Pocas veces el proceso de ideación de una vivienda unifamiliar arranca desde las vivencias de la juventud, desde las huellas del lugar, desde la propia infancia. En algunas oportunidades, el arquitecto puede intervenir de algún modo en la elección del sitio, de la parcela, pero no es nada frecuente, en cambio, tener la suerte de que el paisaje -como en este caso- esté anclado en lo más profundo de la infancia del arquitecto. Se trata de la entrada a la ría, la playa del Miño, en la Coruña. Este paisaje -visto desde la ladera suroeste de la colina- fundamenta la orientación de la vivienda.
Las reflexiones alrededor de la idea de "casa para toda la vida" (para la madurez, para los hijos, para la vejez y, también, una casa para la familia) han determinado necesariamente la creación de un espacio flexible, fácilmente adaptable. Pero ese concepto de casa exige, a la vez, la atención a todos los requerimientos de tipo social y cultural que se esperan de una vivienda contemporánea: confort, seguridad, identidad. La casa, por tanto, debe de ser flexible, sobre todo: sus espacios deben de adaptarse sin traumas a necesidades de uso, a posibles cambios radicales o imprevistos; debe de responder a una relación con el exterior inmediato y, también, con el más lejano. Y debe de desarrollar ampliamente -cómo no- el vínculo entre sus propios espacios. Esta vivienda se ha concebido, en principio, como un diálogo entre dos volúmenes y el terreno, en el que participan activamente los materiales, los huecos, las transparencias, los espacios interiores e exteriores y los indefinidos o intermedios. Y el jardín, el agua, la luz. Se trata, finalmente, de una composición sencilla, con un volumen (el más alto) que esculpe el terreno como un muro de hormigón y, deslizándose por delante, una caja liviana que se abre al mar, llena de trasparencias y reflejos, flotando sobre pilares metálicos. Los materiales elegidos ganan con los años la expresividad de su propio envejecimiento, sin los acabados frágiles y huidizos que resultarían inoportunos, sin duda, en el húmedo clima del litoral gallego.
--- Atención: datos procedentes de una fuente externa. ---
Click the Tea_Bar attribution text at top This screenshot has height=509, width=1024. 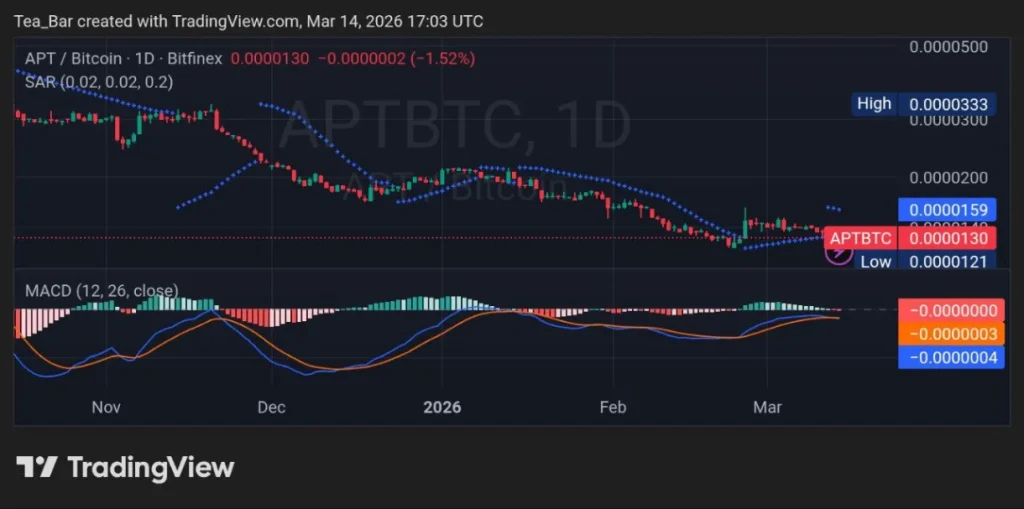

El volumen más alto, el muro, de hormigón armado -no podía ser de otra forma- queda visto al interior, pétreo, como la pizarra que cubre los suelos y los aseos. Y se reviste exteriormente con una fachada trasventilada de tablas de cedros del Canadá. De la misma especie y origen son los cedros del jardín. La caja -de reflejos y trasparencias, sobre pilares metálicos- está revestida con madera aceitada de IPE. En el interior, se ha configurado un ámbito familiar, unitario, con una diagonal vacía que comunica todas las plantas y relaciona visual y acústicamente los espacios. En el volumen alto, el "muro", el mismo esquema en todas las plantas: espacio unitario y núcleo de servicios. En la "caja abierta", mediante el quiebro de la hoja de vidrio, que va serpenteando entre los dos volúmenes, se ordenan los espacios -protegidos y descubiertos, interiores y exteriores-, buscando la máxima riqueza, aprovechando la orientación y el singular paisaje, que coincide con el de mi infancia.
Al final una vivienda, en la que resuenan aquellas vivencias de la niñez y adolescencia, donde el recuerdo de lo conocido, la luz, la arena, el mar, el paisaje y los juegos, se funden con la arquitectura indisolublemente.